BEGIN Material provided

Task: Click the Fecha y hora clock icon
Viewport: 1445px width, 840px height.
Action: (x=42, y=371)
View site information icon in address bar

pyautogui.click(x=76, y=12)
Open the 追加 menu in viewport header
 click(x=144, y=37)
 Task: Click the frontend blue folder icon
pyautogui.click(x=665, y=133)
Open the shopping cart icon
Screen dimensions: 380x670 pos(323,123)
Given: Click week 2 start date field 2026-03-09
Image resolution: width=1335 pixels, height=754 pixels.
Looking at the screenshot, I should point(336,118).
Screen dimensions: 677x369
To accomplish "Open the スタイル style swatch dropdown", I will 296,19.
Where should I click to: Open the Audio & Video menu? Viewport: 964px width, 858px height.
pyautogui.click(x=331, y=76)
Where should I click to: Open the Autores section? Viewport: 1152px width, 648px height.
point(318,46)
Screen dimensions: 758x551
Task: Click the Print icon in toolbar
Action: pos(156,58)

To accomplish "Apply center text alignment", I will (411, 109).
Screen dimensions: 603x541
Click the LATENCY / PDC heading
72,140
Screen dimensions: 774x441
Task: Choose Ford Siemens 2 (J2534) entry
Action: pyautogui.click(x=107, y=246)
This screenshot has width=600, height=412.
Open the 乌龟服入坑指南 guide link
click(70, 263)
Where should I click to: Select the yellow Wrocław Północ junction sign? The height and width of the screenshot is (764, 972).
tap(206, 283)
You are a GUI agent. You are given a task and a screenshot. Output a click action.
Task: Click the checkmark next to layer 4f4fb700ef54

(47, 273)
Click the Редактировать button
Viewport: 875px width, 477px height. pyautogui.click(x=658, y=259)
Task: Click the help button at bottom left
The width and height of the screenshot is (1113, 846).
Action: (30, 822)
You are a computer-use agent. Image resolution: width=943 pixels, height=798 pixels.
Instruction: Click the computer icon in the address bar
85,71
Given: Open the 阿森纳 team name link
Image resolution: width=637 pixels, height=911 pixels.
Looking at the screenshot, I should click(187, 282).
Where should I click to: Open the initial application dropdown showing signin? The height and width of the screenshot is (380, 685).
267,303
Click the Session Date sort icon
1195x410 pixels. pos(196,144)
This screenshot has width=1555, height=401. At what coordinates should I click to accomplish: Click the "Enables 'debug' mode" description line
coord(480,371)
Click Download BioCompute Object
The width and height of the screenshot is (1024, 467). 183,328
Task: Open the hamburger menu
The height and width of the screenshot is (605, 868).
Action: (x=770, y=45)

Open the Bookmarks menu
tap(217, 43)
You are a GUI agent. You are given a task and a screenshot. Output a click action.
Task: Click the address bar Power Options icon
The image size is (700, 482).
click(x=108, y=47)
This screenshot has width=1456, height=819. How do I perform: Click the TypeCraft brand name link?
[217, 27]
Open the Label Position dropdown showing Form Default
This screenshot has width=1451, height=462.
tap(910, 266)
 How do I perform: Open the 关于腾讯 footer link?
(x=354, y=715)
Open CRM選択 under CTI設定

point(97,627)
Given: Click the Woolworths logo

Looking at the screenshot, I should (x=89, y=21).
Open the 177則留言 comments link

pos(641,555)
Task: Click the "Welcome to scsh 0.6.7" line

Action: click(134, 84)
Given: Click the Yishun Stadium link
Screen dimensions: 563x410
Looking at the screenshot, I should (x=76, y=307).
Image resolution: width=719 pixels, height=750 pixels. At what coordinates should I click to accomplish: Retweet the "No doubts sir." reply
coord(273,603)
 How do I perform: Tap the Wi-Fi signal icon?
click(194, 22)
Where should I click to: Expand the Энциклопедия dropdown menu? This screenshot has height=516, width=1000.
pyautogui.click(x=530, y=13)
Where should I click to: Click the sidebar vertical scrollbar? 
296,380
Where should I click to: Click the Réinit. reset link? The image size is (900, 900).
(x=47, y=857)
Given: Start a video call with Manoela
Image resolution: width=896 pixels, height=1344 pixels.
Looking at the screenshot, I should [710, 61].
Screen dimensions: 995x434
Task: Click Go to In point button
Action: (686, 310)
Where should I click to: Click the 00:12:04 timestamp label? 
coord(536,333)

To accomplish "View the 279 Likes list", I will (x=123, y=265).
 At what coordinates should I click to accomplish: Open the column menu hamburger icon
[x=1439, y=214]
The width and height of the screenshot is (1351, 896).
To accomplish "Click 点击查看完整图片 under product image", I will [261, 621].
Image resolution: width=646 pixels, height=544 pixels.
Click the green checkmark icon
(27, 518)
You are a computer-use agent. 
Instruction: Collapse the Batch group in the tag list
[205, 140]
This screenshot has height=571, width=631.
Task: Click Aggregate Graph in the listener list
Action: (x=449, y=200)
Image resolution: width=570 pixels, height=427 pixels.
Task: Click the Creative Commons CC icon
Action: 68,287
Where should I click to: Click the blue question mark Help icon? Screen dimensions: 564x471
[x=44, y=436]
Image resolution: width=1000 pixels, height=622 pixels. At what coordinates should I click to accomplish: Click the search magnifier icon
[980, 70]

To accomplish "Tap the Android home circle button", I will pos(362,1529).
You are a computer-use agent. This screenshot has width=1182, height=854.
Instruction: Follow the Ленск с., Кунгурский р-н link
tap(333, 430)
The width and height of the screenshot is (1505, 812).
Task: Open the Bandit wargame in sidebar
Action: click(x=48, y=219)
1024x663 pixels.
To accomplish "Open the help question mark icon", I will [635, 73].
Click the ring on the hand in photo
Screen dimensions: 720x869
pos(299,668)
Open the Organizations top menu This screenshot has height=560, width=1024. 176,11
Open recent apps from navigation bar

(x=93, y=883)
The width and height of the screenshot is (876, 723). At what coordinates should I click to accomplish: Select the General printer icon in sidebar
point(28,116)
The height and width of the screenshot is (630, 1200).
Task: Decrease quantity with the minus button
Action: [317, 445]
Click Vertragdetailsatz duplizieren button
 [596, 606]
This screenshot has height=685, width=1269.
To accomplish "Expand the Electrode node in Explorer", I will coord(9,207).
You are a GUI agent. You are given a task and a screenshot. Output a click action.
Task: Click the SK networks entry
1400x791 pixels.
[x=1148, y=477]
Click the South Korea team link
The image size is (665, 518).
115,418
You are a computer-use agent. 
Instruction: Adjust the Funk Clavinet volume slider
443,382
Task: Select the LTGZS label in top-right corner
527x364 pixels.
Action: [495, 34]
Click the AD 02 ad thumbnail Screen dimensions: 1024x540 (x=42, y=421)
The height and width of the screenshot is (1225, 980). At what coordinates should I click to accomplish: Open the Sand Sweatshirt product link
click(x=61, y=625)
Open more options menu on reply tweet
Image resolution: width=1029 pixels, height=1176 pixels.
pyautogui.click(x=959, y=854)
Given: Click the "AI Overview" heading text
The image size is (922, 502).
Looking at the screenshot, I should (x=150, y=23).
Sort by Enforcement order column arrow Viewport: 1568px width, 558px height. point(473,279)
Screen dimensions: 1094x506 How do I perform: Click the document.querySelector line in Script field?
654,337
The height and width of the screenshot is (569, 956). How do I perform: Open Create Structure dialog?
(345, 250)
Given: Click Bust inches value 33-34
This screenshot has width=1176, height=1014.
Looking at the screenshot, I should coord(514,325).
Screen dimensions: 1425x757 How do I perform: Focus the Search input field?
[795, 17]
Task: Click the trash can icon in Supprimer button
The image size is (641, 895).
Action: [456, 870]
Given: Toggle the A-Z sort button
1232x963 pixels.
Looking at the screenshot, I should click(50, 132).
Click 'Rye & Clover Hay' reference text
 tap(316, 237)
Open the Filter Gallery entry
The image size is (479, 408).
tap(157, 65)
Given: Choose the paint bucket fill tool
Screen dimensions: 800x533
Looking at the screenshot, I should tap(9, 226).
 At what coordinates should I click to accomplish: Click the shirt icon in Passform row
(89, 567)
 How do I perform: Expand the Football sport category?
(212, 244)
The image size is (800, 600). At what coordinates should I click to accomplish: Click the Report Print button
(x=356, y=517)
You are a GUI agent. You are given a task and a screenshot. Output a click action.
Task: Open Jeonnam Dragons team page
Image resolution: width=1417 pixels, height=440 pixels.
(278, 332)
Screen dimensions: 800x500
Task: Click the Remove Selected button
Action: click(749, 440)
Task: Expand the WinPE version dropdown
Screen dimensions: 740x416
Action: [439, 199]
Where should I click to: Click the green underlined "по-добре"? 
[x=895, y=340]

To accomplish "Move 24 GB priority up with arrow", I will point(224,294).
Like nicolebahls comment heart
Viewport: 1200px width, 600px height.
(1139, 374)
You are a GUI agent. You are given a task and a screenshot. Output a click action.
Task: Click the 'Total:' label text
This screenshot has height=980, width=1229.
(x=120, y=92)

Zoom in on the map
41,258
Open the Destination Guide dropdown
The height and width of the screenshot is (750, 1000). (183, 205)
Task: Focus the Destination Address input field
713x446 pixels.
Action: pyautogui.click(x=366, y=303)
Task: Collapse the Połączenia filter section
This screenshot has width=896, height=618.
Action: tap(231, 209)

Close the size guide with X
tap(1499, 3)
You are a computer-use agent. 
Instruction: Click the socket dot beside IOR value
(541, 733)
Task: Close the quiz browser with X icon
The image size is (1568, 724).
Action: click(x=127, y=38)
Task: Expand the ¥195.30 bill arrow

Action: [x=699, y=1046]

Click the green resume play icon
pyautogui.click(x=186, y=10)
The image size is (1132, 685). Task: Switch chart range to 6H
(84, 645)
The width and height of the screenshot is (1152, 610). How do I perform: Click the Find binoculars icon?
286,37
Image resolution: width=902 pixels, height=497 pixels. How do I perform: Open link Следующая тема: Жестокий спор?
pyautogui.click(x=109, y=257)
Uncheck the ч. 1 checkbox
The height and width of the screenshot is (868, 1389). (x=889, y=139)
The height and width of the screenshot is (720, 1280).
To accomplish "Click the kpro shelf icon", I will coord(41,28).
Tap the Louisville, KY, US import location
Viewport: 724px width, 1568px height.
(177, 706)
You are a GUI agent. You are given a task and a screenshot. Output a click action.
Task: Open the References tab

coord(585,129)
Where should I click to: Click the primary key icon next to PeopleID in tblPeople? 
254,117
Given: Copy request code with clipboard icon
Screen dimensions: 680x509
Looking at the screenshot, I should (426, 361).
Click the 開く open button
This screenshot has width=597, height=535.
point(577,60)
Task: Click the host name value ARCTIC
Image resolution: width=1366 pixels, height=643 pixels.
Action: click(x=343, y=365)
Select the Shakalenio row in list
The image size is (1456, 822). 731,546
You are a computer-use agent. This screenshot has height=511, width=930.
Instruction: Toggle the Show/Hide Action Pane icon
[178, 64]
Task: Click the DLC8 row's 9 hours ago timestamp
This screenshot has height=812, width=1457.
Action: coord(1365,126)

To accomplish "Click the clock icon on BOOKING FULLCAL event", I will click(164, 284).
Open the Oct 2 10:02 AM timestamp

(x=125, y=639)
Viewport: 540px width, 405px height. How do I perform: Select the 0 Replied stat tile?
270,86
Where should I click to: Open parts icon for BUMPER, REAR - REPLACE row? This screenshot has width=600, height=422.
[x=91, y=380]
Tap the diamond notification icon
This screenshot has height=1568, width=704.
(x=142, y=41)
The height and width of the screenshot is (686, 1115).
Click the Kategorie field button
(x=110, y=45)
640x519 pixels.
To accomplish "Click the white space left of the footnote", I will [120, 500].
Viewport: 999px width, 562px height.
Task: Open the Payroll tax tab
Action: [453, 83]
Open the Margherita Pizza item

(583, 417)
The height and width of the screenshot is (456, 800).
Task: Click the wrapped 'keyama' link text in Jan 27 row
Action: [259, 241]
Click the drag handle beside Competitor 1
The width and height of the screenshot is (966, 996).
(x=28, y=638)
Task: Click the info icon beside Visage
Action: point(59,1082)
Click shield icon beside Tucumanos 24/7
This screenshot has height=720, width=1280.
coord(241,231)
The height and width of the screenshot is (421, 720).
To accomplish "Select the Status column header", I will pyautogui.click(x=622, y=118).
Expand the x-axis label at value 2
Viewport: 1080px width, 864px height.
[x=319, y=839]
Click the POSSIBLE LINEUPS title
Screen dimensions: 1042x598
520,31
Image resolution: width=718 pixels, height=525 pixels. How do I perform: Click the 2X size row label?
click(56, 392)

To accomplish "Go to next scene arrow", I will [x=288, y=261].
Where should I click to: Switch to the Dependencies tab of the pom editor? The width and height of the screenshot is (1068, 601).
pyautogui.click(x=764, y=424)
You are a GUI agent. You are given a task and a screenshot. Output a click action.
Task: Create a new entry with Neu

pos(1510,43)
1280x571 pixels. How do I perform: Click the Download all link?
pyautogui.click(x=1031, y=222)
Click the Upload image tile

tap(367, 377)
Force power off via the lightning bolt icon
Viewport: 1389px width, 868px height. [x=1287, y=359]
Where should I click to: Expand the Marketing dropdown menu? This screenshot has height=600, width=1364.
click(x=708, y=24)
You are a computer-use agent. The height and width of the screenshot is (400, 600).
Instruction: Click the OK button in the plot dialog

END Material provided

• _Prompt_
Lines from the start of the material above through the line containing "This screenshot has width=600, height=412." are to be duplicated exactly, and only those.

• _Solution for this problem_
Task: Click the Fecha y hora clock icon
Viewport: 1445px width, 840px height.
Action: (x=42, y=371)
View site information icon in address bar

pyautogui.click(x=76, y=12)
Open the 追加 menu in viewport header
 click(x=144, y=37)
 Task: Click the frontend blue folder icon
pyautogui.click(x=665, y=133)
Open the shopping cart icon
Screen dimensions: 380x670 pos(323,123)
Given: Click week 2 start date field 2026-03-09
Image resolution: width=1335 pixels, height=754 pixels.
Looking at the screenshot, I should point(336,118).
Screen dimensions: 677x369
To accomplish "Open the スタイル style swatch dropdown", I will 296,19.
Where should I click to: Open the Audio & Video menu? Viewport: 964px width, 858px height.
pyautogui.click(x=331, y=76)
Where should I click to: Open the Autores section? Viewport: 1152px width, 648px height.
point(318,46)
Screen dimensions: 758x551
Task: Click the Print icon in toolbar
Action: pos(156,58)

To accomplish "Apply center text alignment", I will (411, 109).
Screen dimensions: 603x541
Click the LATENCY / PDC heading
72,140
Screen dimensions: 774x441
Task: Choose Ford Siemens 2 (J2534) entry
Action: pyautogui.click(x=107, y=246)
This screenshot has width=600, height=412.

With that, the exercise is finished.